We store segmentation data as image data slices (like the original EM data), in which each pixel contains the ID of the labeled object it belongs to. To allow for a large number of distinct objects, we store these IDs as 24-bit data, which lets us store over 16 million objects. Once the segmentation data arrives at the visualization archive, we compute 2D mipmaps for each slice, just as we described earlier for the EM data. The main difference is that we must use a different downsampling filter because the segmentation data comprises object IDs that must not be interpolated. The straightforward choice for downsampling is nearest-neighbor filtering, but we could use more elaborate downsampling algorithms, such as a rank filter.

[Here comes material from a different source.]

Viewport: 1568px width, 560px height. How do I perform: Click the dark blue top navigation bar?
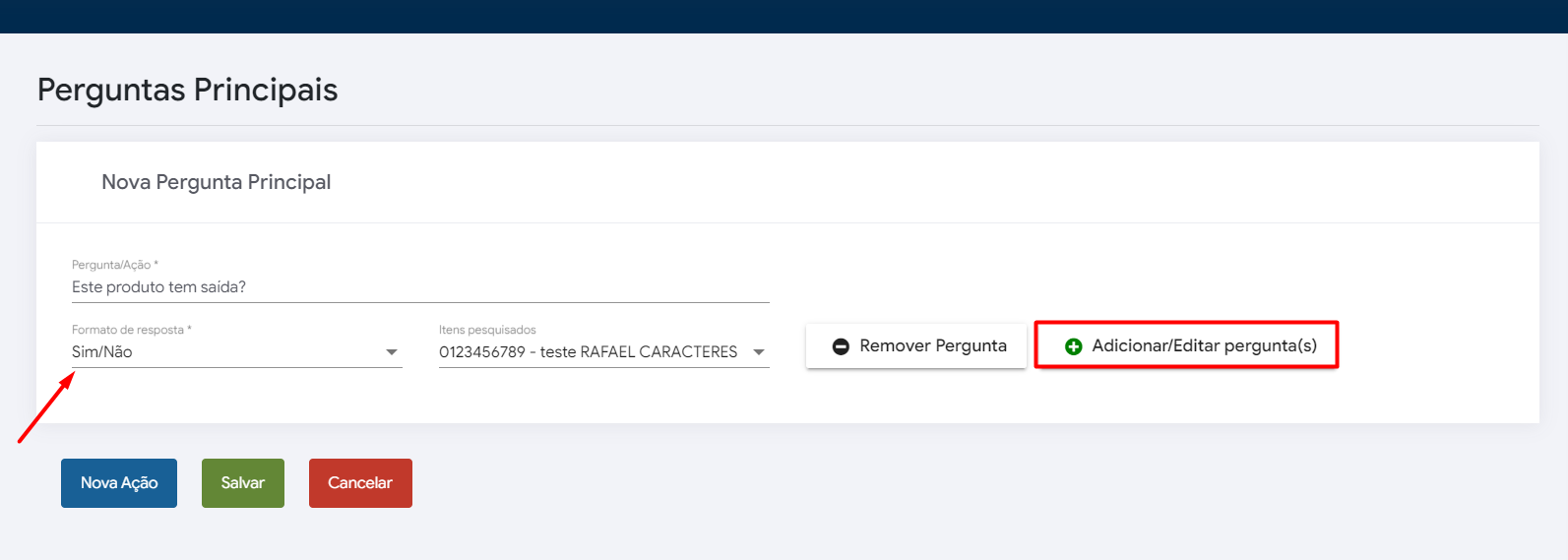point(784,16)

Figure 8 shows the main steps of our visualization scheme for segmented data. For highest possible generality, we handle the segmentation volume as an additional data volume and perform multivolume rendering. This lets us easily extend our system to include additional data volumes, such as functional brain data. To handle two volumes, we run two instances of the volume construction module and two instances of the virtual-memory architecture. We allocate separate cache textures for the EM and segmentation data because they’re usually of different types—that is, 8-bit intensity values for EM data and 24-bit integer IDs for segmentation data.
Eventually, the ray caster samples and renders the original data simultaneously with the segmentation data. Our system supports different rendering modes, using the current sample’s object ID to assign and modify certain properties, such as color and opacity. The ray caster then blends these properties with the original EM data.
Synapse labeling
The system can render labeled synapses that are stored in tabular format in the visualization archive. Each table entry defines a single synapse consisting of its virtual volume position, a text label, the IDs of the two objects it connects (one axon and one dendrite), and some additional meta-information.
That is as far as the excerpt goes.